Induced hypothermia is used to treat patients in intensive care units – including newborn babies and traumatic brain injury patients – with the patients placed into a coma and their brains cooled to protect against damage. But this comes with associated risks, such as blood clotting and pneumonia. Could the cold shock protein be harnessed to treat patients without having to cool the body, offering a safer treatment for acute brain injury or a way of protecting the brain against dementia?
In research published in EMBO Molecular Medicine, scientists at the UK Dementia Research Institute, University of Cambridge and the Institute of Chemistry and Biochemistry, Freie Universität Berlin, studied whether a form of gene therapy known as antisense oligonucleotides (ASOs) could increase levels of the cold shock protein in the brains of mice – and hence protect them.
The team examined the gene that codes for the production of the cold shock protein and found that it contains a key element which under normal conditions prevents its expression. Removing, or ‘dialling down’ this element using an ASO, results in a long-lasting boost to the production of RBM3.
To test whether this approach could protect the brain, the researchers used mice infected with prions. Some of these mice were injected with a single dose of the ASO three weeks later, while others were given a control treatment.
Twelve weeks after being administered the prions, those mice that had received the control treatment succumbed to prion disease and showed extensive loss of neurons in the hippocampus, an area of the brain important for memory.
The story was very different for the mice that had received the ASO. At the same time, as the other mice were succumbing to prion disease, the ASO-treated mice had levels of RBM3 twice as high as the other mice. Seven of the eight ASO-treated mice showed extensive preservation of neurons in the hippocampus.
Professor Giovanna Mallucci, who led the work while at the UK Dementia Research Institute at the University of Cambridge, said: “Essentially, the cold shock protein enables the brain to protect itself – in this case, against the damage to nerve cells in the brain during prion disease. Remarkably, we showed that just a single injection with the ASO was sufficient to provide long-lasting protection for these mice, preventing the inevitable progression of neurodegeneration.”
“This approach offers the prospect of being able to protect against diseases such as Alzheimer’s and Parkinson’s disease, for which we have no reliable preventative treatments,” added Professor Florian Heyd, from Freie Universität Berlin.
“We are still a long way off this stage as our work was in mice, but if we can safely use ASOs to boost production of the cold shock protein in humans, it might be possible to prevent dementia.

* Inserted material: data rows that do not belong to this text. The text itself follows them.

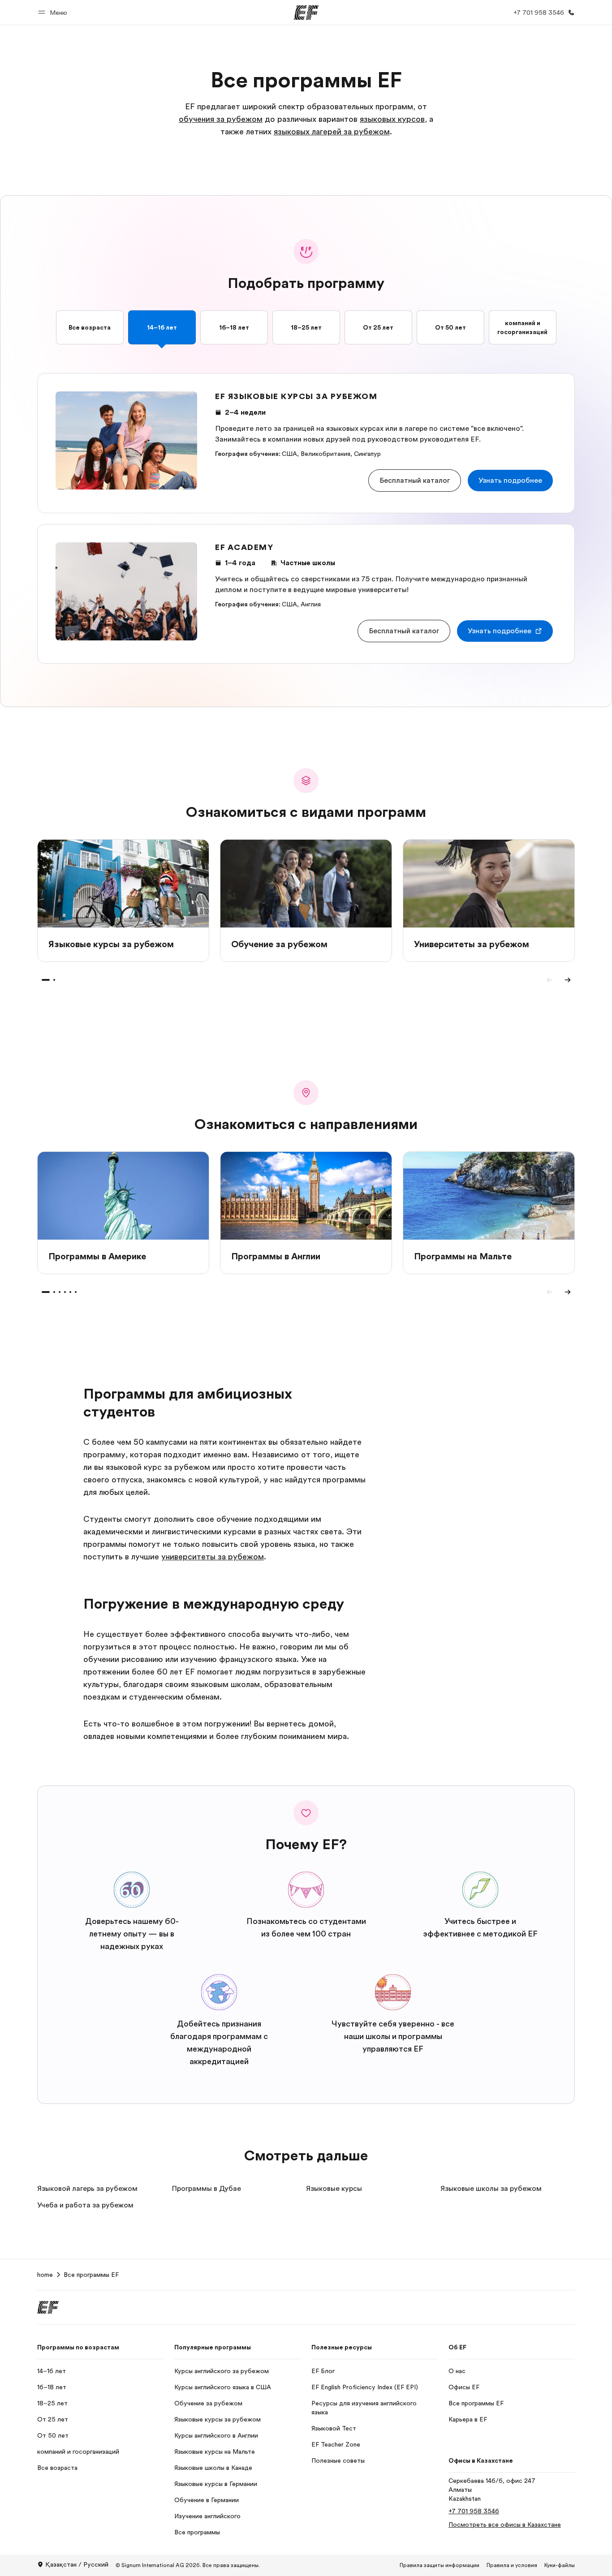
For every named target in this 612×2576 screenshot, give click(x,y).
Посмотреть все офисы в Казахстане (504, 2524)
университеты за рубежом (212, 1556)
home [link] (45, 2274)
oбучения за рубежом (221, 119)
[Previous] (550, 980)
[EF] (306, 12)
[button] (54, 12)
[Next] (567, 980)
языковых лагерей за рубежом (332, 131)
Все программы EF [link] (91, 2274)
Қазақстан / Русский (76, 2564)
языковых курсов (392, 119)
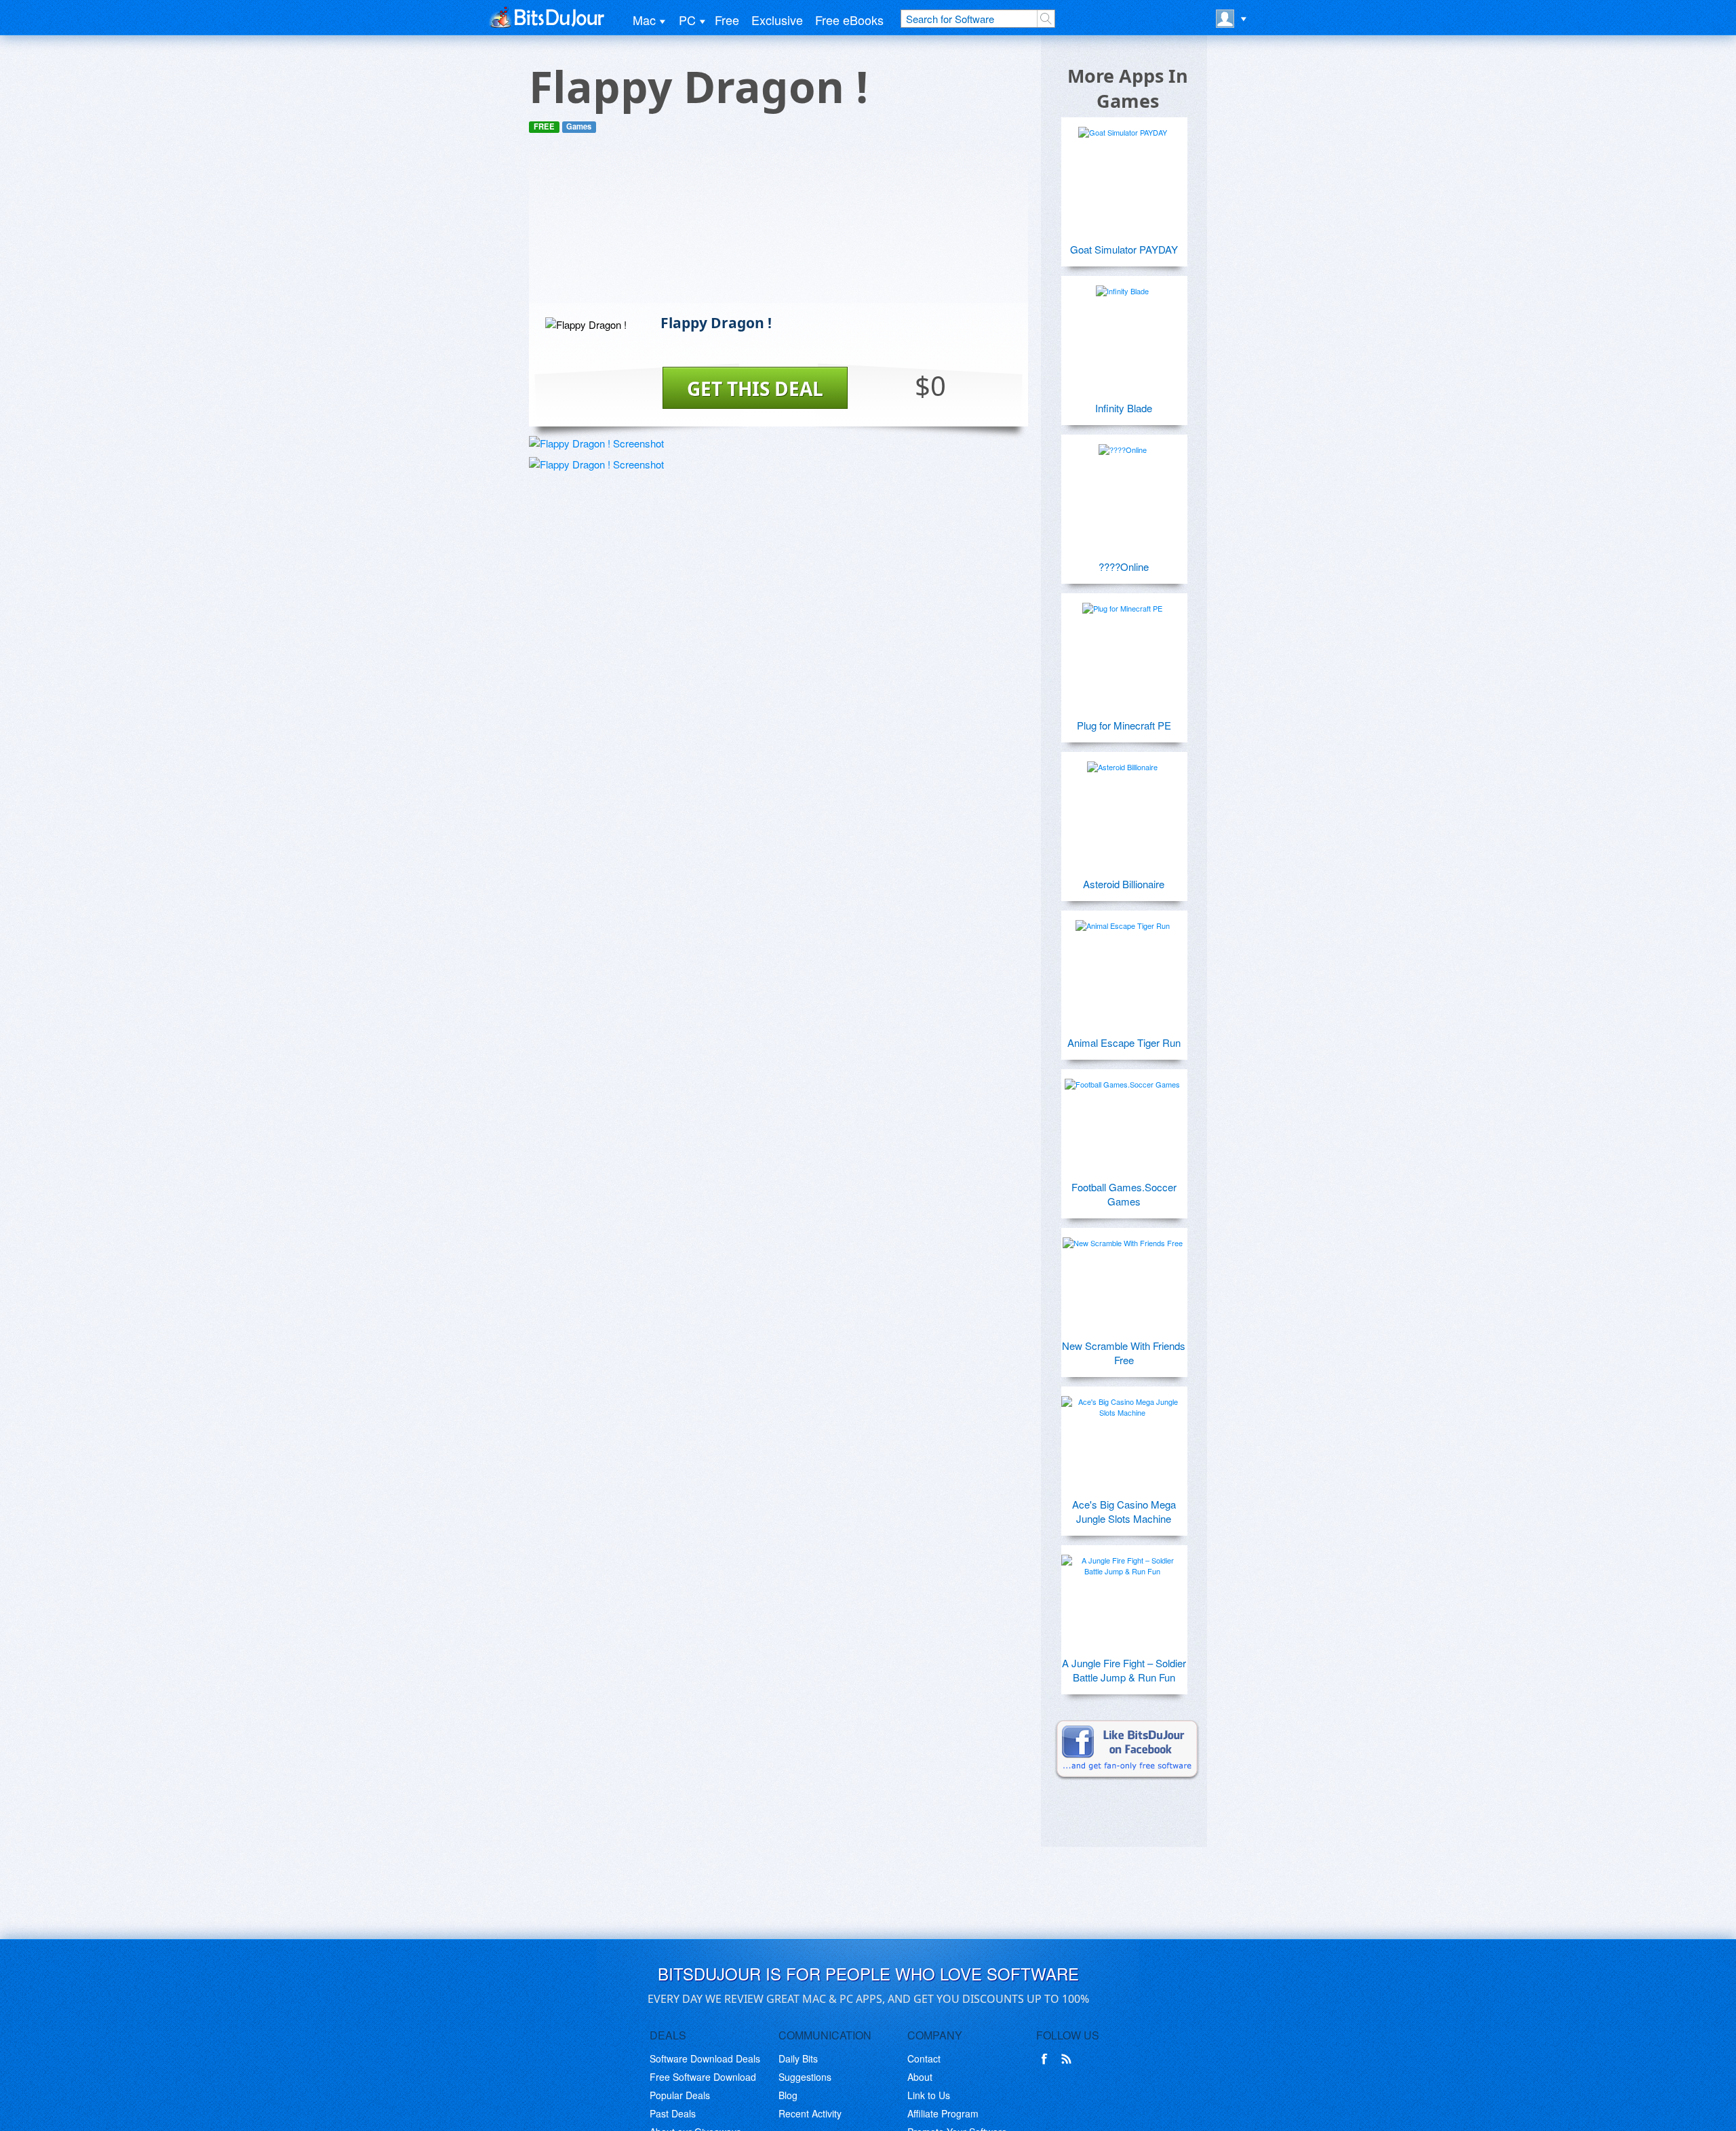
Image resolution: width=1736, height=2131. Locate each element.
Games (578, 126)
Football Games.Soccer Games (1124, 1194)
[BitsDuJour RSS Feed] (1069, 2059)
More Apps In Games (1127, 88)
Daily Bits (798, 2058)
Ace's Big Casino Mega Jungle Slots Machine (1124, 1511)
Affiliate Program (943, 2113)
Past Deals (673, 2113)
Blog (787, 2095)
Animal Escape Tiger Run (1124, 1042)
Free (727, 19)
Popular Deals (680, 2095)
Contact (924, 2058)
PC (687, 19)
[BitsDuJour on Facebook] (1047, 2059)
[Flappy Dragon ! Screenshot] (596, 443)
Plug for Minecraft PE (1124, 725)
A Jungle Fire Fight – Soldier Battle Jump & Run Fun (1124, 1670)
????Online (1124, 566)
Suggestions (804, 2077)
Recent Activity (810, 2113)
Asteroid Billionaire (1123, 884)
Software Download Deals (705, 2058)
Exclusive (777, 19)
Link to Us (928, 2095)
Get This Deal (755, 388)
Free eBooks (849, 19)
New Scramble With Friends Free (1123, 1352)
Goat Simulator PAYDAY (1124, 249)
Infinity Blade (1123, 408)
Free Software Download (703, 2077)
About (919, 2077)
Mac (644, 19)
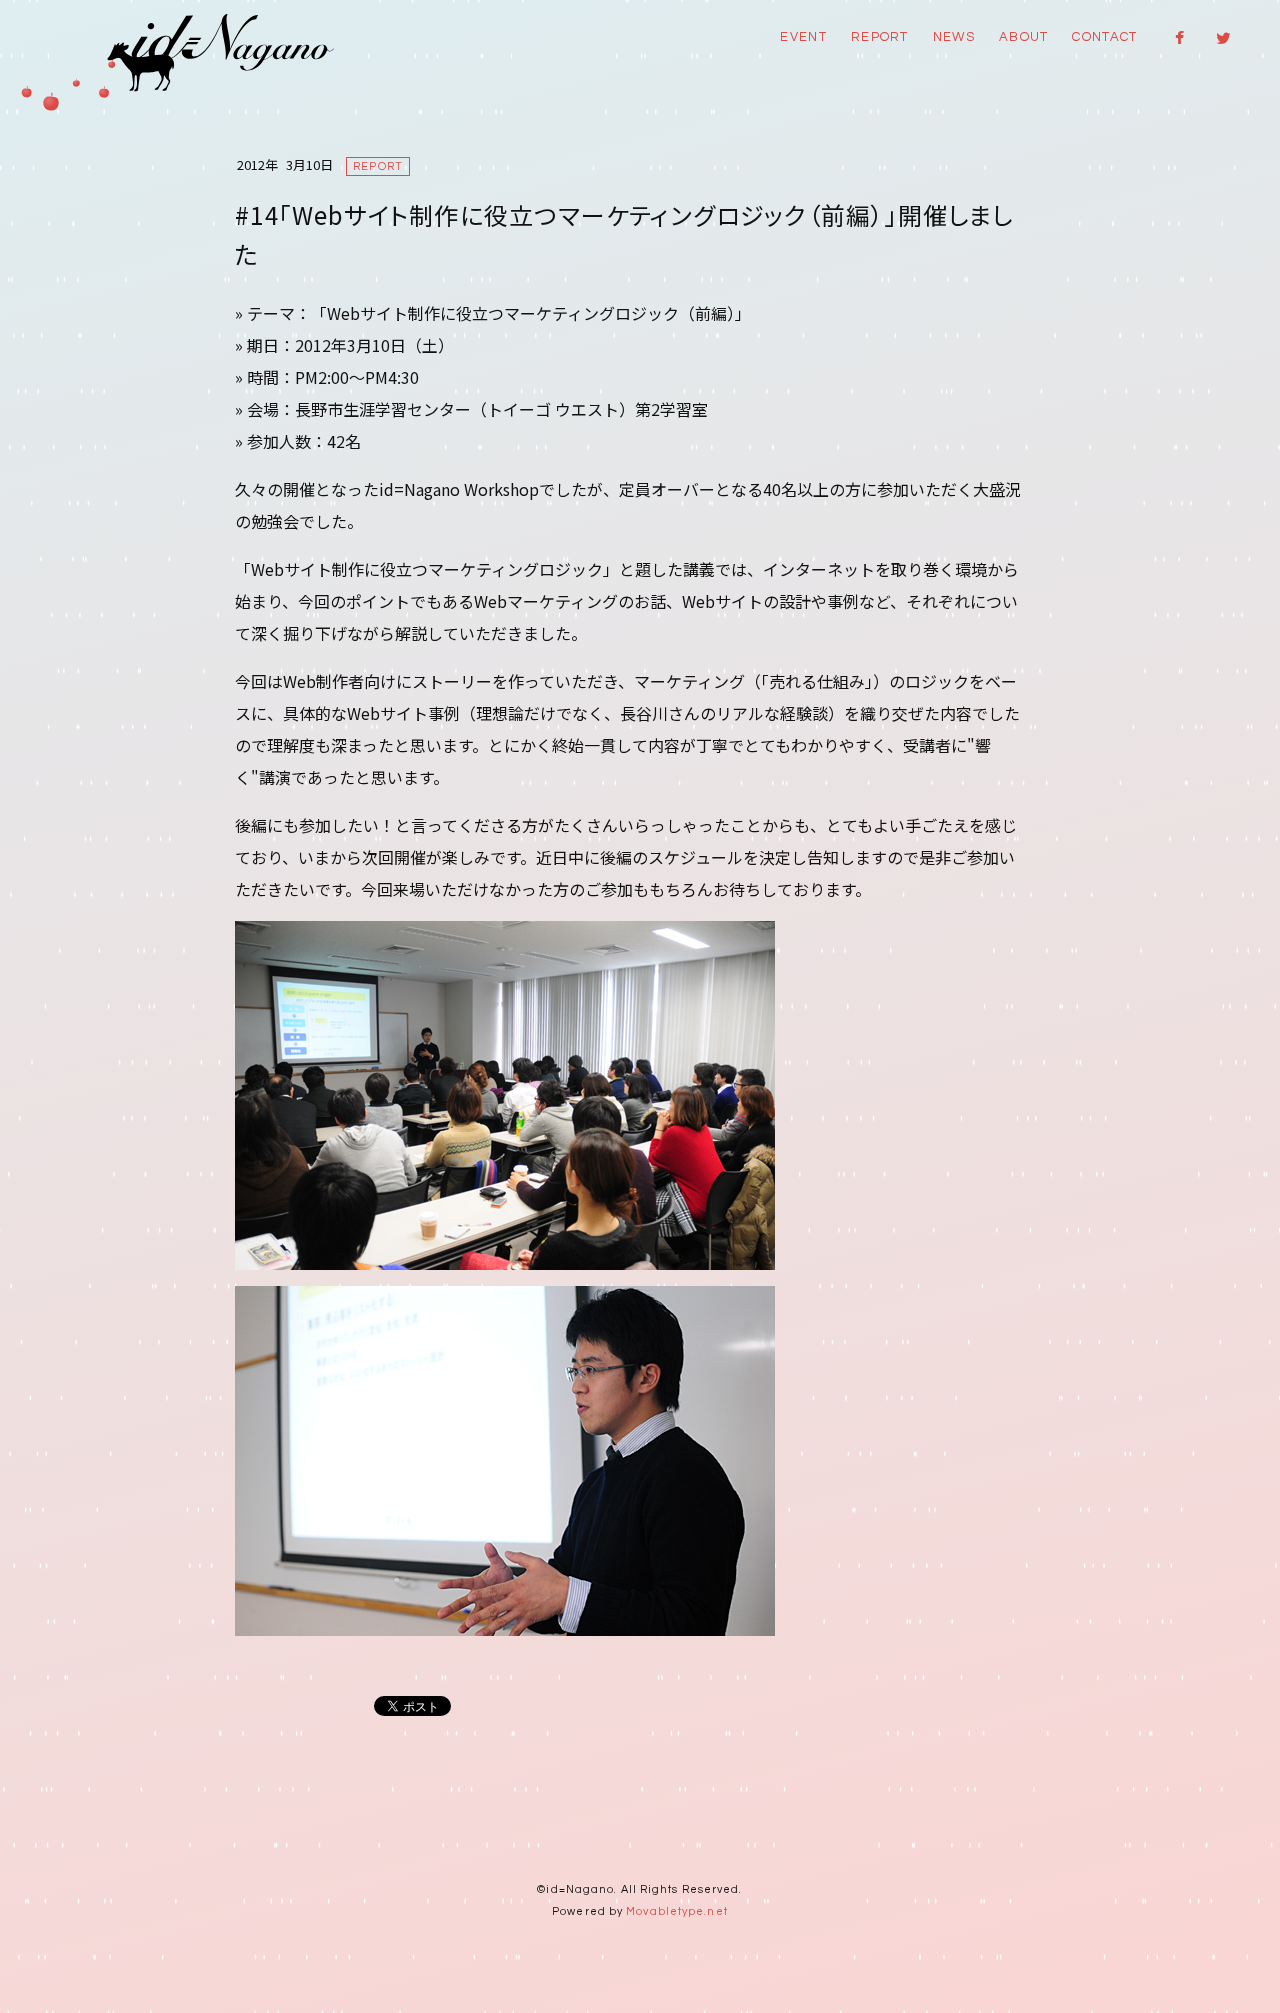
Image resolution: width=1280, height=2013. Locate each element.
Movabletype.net (677, 1911)
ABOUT (1024, 37)
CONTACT (1104, 37)
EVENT (803, 37)
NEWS (954, 37)
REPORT (880, 37)
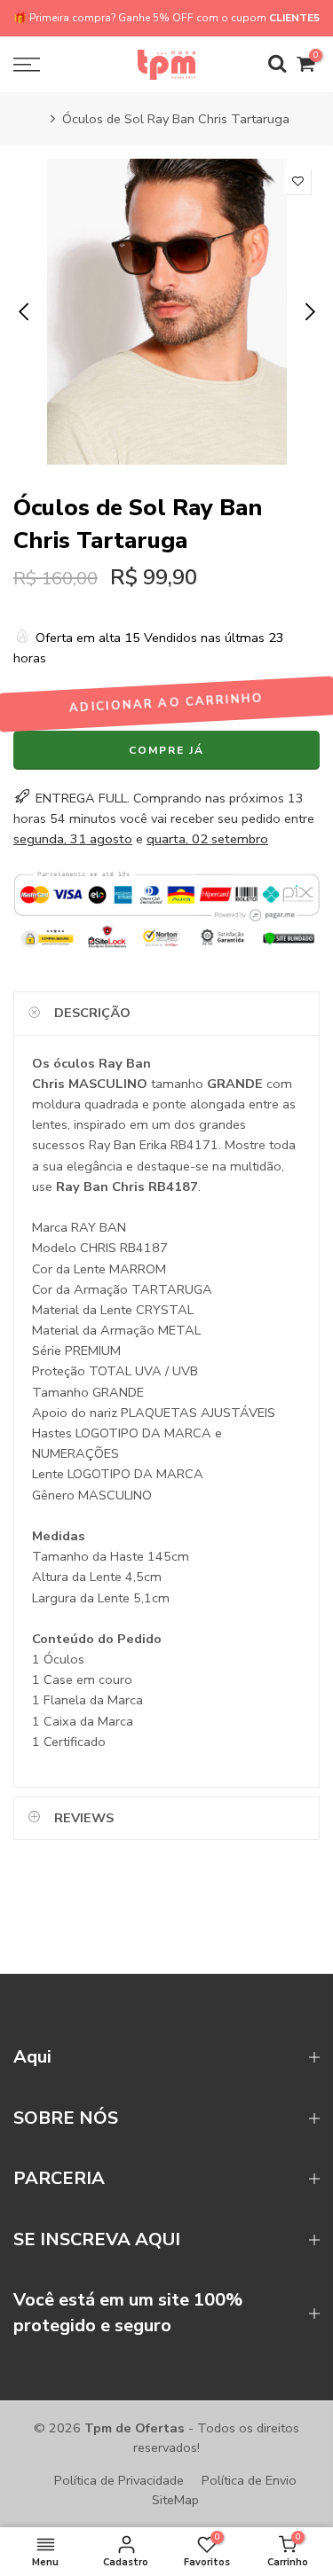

We are already seeing ASOs being used to successfully treat spinal muscular atrophy and they have recently been licenced to treat motor neurone disease.”
If the findings can be replicated in humans, this approach could have major implications for the treatment of patients beyond neurodegeneration. These include acute brain injury from newborn babies with hypoxia through protecting the brain in heart surgery, stroke and head injury in adults who would otherwise be treated by therapeutic hypothermia.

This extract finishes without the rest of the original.